** Opening Listed entries block **
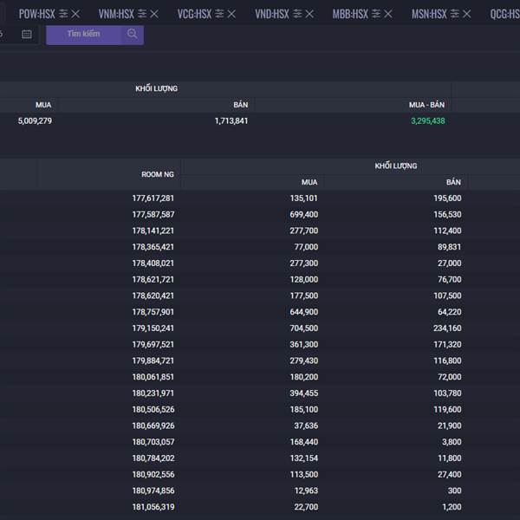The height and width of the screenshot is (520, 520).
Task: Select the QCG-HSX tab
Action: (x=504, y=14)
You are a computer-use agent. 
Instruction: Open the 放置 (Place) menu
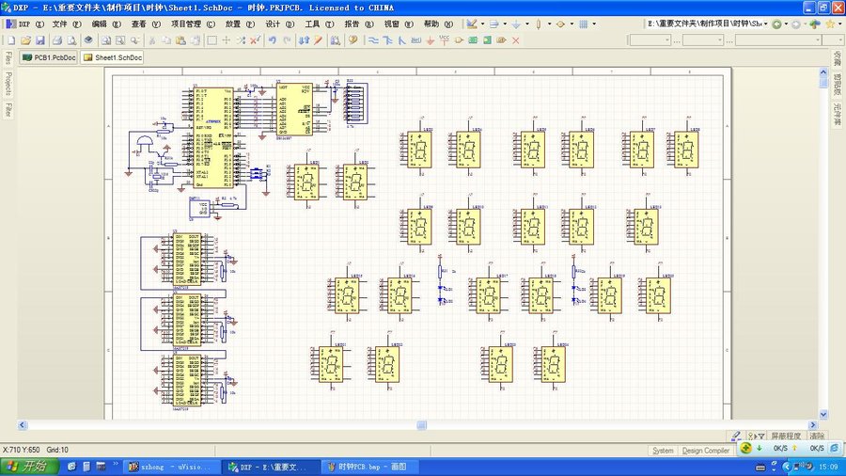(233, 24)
** Closing Listed entries block **
What the task requires
Your task is to retype, exactly and only, the lines from the line holding "You are a computer-use agent." through the final line of the data above, with both ends kept. Drop the pictures.

Answer box
You are a computer-use agent. 
Instruction: Open the 放置 (Place) menu
(233, 24)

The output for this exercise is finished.